I was very eager to find out how this repaired mid-driver performs. I felt like I made it my self. Proud constructor so to speak.
This is really not bad! I thought it will look much worse. It seems we gained some sensitivity which doesn’t make much sense. Maybe other driver is also a little bit cooked? Also there are some impedance wrinkles that point to mechanical problems. Most of them related to the (still) busted cone if I must guess.
Having all drivers working and checked against any fire hazards, I decided to listen to these speakers for the first time. I always do that before measuring anything. It’s my way to avoid any confirmation bias. And I didn’t liked what I heard. First the “natural” front panel level switch made my ears bleed. And “soft 2” setting made them sound like an old radio. Also there was no bass to talk about either.
I could easily imagine them in a year 1973, playing light jazz somewhere at a corner of a bar in one of the Haruki Murakami novels. Just casually filling an already cigarette smoke thick air with some unpretentious light music from a worn out vinyl record. Perfect match.
““Kinda lonesome without music, huh?” said J, throwing the Rat the keys to the jukebox.
After no more then 15 minutes I was already bored. At “soft 1” setting they were bearable, but the sound quality left to wish for so much more. OK, time to blow dust from a measuring mic and see what’s going on.
So it must be reversed polarity on one of the drivers – I thought to myself when looking at this graph. And why it’s never ending story with used speakers? I quickly checked all drivers and to my surprise they were connected correctly. But what is this?
And why there is a Pioneer logo on horn tweeters from a Sansui speaker? After quick google search it was obvious that these belong to a Pioneer SC-903. Another paper-weight wonder from the same era. And then it struck me – it’s over! It’s all lost…
These were very mediocre speakers to begin with. All the value they hold was for their authenticity and vintage looks. More like a interior decoration or collectible then anything else. And now it’s lost. Good luck finding these T-149B horn tweeters…
Looking at the original cross-over I was wondering how much different the original T-149B was. Actually these are compression drivers with a waveguide. Factory SPL graph doesn’t have that massive hole @2-3kHz, so there is some differences for sure. Or is there? Let’s try to recreate original cross-over.

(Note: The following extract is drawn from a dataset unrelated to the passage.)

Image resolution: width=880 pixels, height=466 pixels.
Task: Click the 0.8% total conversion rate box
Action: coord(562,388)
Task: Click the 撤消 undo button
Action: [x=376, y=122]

This matches previously measured SPL pretty good all around. Those super-tweeter nonsenses are doing whatever and are only for a show. They can be safely forgotten. But it’s quite remarkable how good this alien tweeter phase matches the woofer. And what is even more staggering is how bad original mid-range does this! It’s almost 130° out-of-phase. Are you thinking what I’m thinking?
Yes. It’s much better when not inverted. Lowering mid-range cap to 4.7uF and with a proper attenuation they look really good. These vintage speakers are driving me nuts sometimes! How the hell they were designing things back then? By ear? It must’ve been tough. And yes. I checked. Dozen of times probably. They’ve come out of factory with mid’s and tweeter inverted!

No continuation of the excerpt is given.